Ci vorranno 15 anni prima che le autorità federali facciano il mea culpa. Nel 1987, attraverso le parole dell’allora presidente Alphons Egli, la Confederazione porge le sue scuse riconoscendo la propria responsabilità morale e politica.
Aprire gli archivi
Gli autori del programma di ricerca PNR 51 “Integrazione ed esclusione” confermano che i casi accertati di bambini sottratti ai genitori sono 586. I cantoni più interessati sono i Grigioni, il Ticino, San Gallo e Svitto.
I dati non sono tuttavia completi e le stime parlano di circa 2’000 bambini. Oltre a Pro Juventute (che ha aperto i suoi archivi), furono infatti attivi anche altri enti assistenziali, come l’associazione cattolica Seraphisches Liebeswerk, la quale ha negato ai ricercatori l’acceso agli incartamenti.

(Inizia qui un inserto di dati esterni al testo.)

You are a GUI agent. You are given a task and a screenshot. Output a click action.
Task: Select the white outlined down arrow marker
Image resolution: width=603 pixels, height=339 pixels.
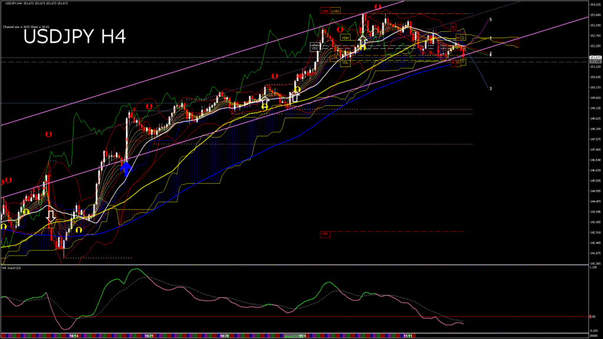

Invano finora l’appello dell’ex consigliera federale Ruth Dreifuss, che ha invitato il Parlamento a «prendere la stessa decisione adottata per far luce sui conti bancari degli ebrei durante la Seconda guerre mondiale, ovvero imporre la salvaguardia e l’apertura dei documenti rilevanti per gli Jenisch».

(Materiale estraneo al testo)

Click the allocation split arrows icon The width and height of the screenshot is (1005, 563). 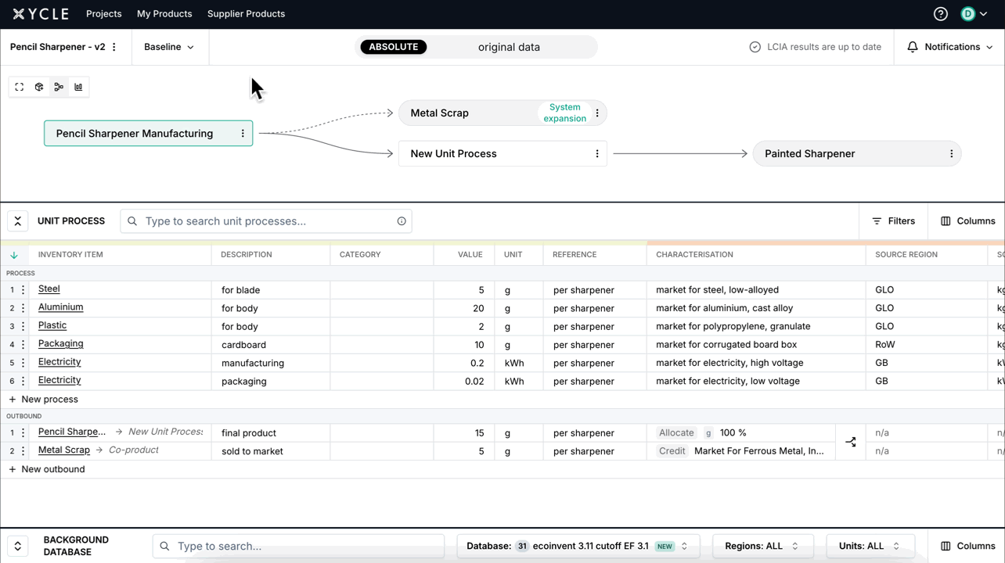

Stessi doveri, diversi diritti
Nell’attesa di una totale chiarezza, i circa 35mila Jenisch della Svizzera continuano a lottare per il proprio diritto di esistere in quanto minoranza nazionale.
«Il maggior problema è rappresentato dalle aree di soggiorno e di transito», dice a swissinfo Daniel Huber, vicepresidente dell’Organizzazione mantello degli Jenisch in Svizzera. «Bisognerebbe metterne a disposizione di più, ad esempio in cantoni di frontiera come il Ticino e Basilea, attrezzandole con le infrastrutture adeguate».
Paradossalmente, nell’era della globalizzazione e della libera circolazione delle persone, la vita da nomade si è fatta più complicata. «Sulle strade c’è sempre più gente e le zone di sosta continuano a diminuire», osserva Huber.
Con la riforma Esercito XXI, il Dipartimento della difesa metterà in vendita diversi terreni. Spazi che secondo Huber potrebbero venir trasformati per accogliere i girovaghi.
Fino ad allora, gli Jenisch continueranno a coltivare un certo senso di frustrazione. «Siamo qui fin dalla nascita della Confederazione nel 1291, siamo naturalizzati e paghiamo le imposte . Ma se non abbiamo la possibilità di praticare il nomadismo, come facciamo a mantenere viva la nostra cultura?», s’interroga Huber.
«Abbiamo gli stessi doveri di tutti gli svizzeri, ma non i medesimi diritti», conclude.
swissinfo, Luigi Jorio
In Svizzera ci sono circa 30’000-35’000 persone di origine Jenisch (in particolare a Svitto e nei Grigioni).
Il numero di nomadi o seminomadi si aggira tra i 3’000 e i 5’000.
Nell’Europa occidentale (soprattutto Austria, Germania e Francia) gli Jenisch sono circa 100’000.
Molti sono giunti in Svizzera dopo la Seconda guerra mondiale come profughi dall’Europa dell’Est, dalla Russia e dalla Polonia, altri dall’Italia e dall’ex Jugoslavia.
Coloro che praticano ancora il nomadismo in Svizzera trascorrono i mesi invernali in aree di soggiorno nelle roulotte, in abitazioni di legno oppure nei container.
Tutti i membri della popolazione nomade sono registrati presso le autorità locali. I più piccoli frequentano la scuola di quartiere o del villaggio.
I nomadi non curano solo l’esercizio dei loro mestieri tradizionali (arrotino, cestaio, ombrellaio,…), ma offrono vari servizi artigianali e di riparazione.
Durante il periodo estivo si spostano in piccoli gruppi su tutto il territorio elvetico, soggiornando in genere 1-2 settimane negli spazi di transito.
Per le aree di soggiorno pagano fino a 800 franchi al mese, mentre per le zone di transito la tariffa è tra i 3 e i 18 franchi al giorno.
In Svizzera, gli Jenisch sono detti popolarmente anche Kessler (calderai) e Spengler (stagnai), nomi derivati dalla loro professione, oppure Vazer (da Vaz/Obervaz, località grigionese di cui molti Jenisch ottennero la cittadinanza nel XIX secolo).
Alla cultura Jenisch appartiene un idioma particolare, tramandato per via orale, che comprende circa 600 parole base. Nel 1996 il Consiglio federale l’ha dichiarato una lingua svizzera non legata a una determinata regione.
Nel 1997, la Confederazione ha creato la fondazione “Un futuro per i nomadi svizzeri” con lo scopo di salvaguardare e migliorare le condizioni di vita dei nomadi e la tutela della loro identità culturale.